Dawit L. Petros is an Associate Professor in the Department of Photography at The School of the Art Institute of Chicago. He is represented by Tiwani Contemporary in London, UK and Bradley Ertaskiran in Montreal, Canada.
About Teresa Fiore
Teresa Fiore is Professor of Italian and the Inserra Endowed Chair in Italian and Italian American Studies at Montclair State University.
The recipient of several fellowships (De Bosis, Rockefeller and Fulbright), she has held Visiting positions at Harvard, Yale, New York University, and Rutgers University. Her pluri-awarded book Pre-Occupied Spaces: Remapping Italy’s Transnational Migrations and Colonial Legacies (Fordham UP, 2017) is now available in an Italian edition (Mondadori/Le Monnier, 2021). Fiore is also the co-editor of the section “Italy and the Euro-Mediterranean ‘Migrant Crisis’” in the Journal of Modern Italian Studies (2018). Her numerous articles on migration to/from Italy and (post-)colonialism linked to 20th and 21st century Italian literature, theater, music and cinema have appeared in Italian, English, and Spanish both in journals and edited collections, including Transnational Italian Studies (2020). An essay of hers about the artwork of photographer Dawit L. Petros is included in an exhibition catalogue published by Mousse (Spazio Disponibile, 2022). She is currently working on two research projects: projects: Food practices at the time of the Allied Landing in Sicily during WWII, and the NEH-supported Memoria presente: The Common Spanish Legacy in Italian and Latin American Cultures. She directs a program of interdisciplinary events about Italian culture in a transnational perspective.
About Mistura Allison
Mistura Allison is an independent researcher, curator and art historian based between London and Milan. With her curatorial practice being shaped by her interest in exploring interdisciplinary, contemporary, and celebratory images of Blackness, she is the founder of ashikọ, a research platform inspired by Africa and its Diaspora.
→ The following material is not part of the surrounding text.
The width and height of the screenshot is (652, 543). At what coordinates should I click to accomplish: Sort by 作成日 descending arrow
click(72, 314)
She is a member of Archive Sites, an ensemble of practitioners and storytellers collaborating across different longitudes, and sharing multiple languages, ancestries, and sensitivities. She co-curates the program Publishing Practices, an on-going inquiry around the production and dissemination of printed matters and a multi-sensorial reflection on other forms of knowing and existing. The program is committed to a broad spectrum of practices, genealogies of thoughts, and insurgent literacies.
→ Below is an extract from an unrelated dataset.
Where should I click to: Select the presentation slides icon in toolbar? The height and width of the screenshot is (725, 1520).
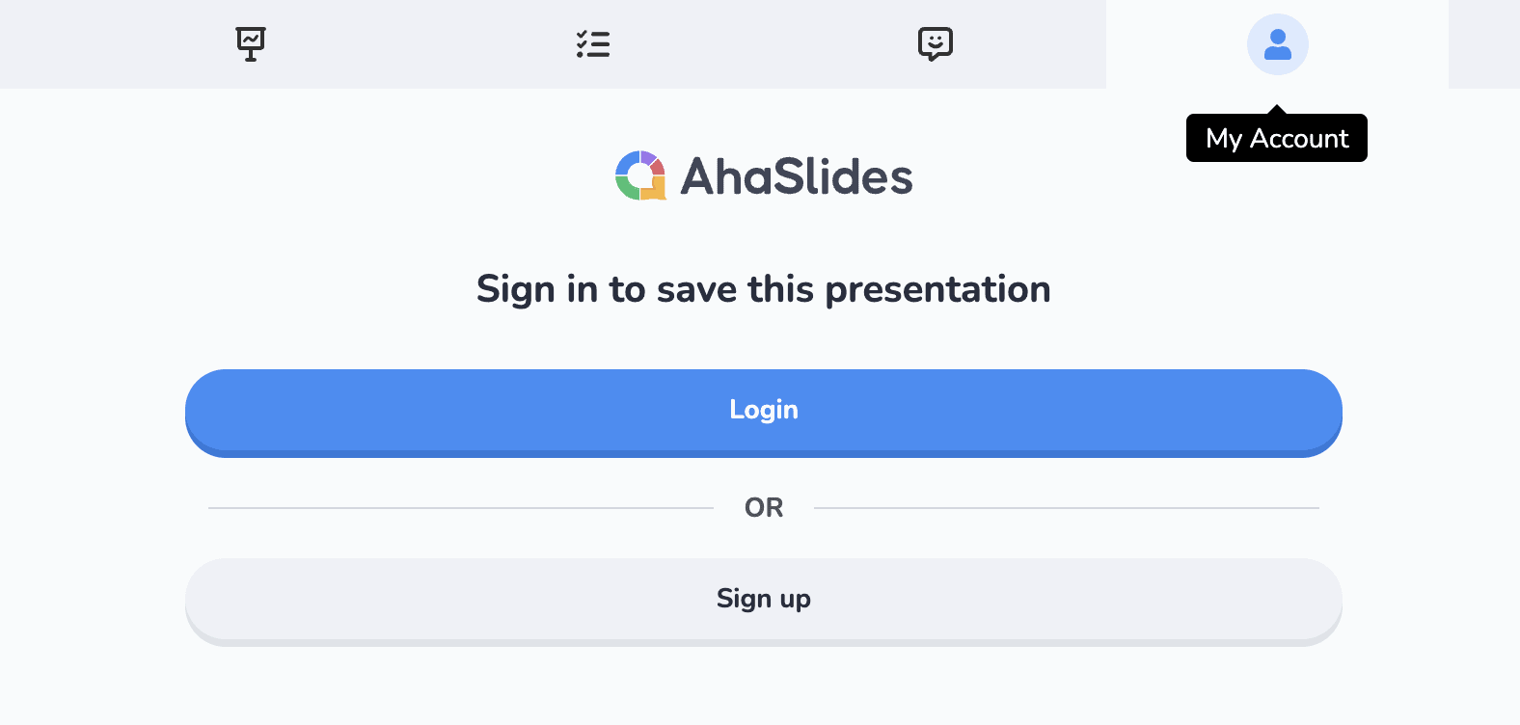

Her practice is further fueled by her interest in exploring the plurality of contemporary Afro-Diasporic visual, performative and oral productions. She is the curator of Birds of Passage, a fully funded international residency in Milan dedicated to artistic exchange through research and public programming. Mistura is particularly engaged in global and transnational artistic practices in thinking through processes of visual storytelling, and how they might help us imagine new futures, and experience different constellations. Among other institutions, her most recent curatorial offerings have been presented at the National Gallery in Rome (GNAM), Serendipity Institute for Black Arts and Heritage, Victoria & Albert Museum, Venice Biennale, and Fondazione Giorgio Cini.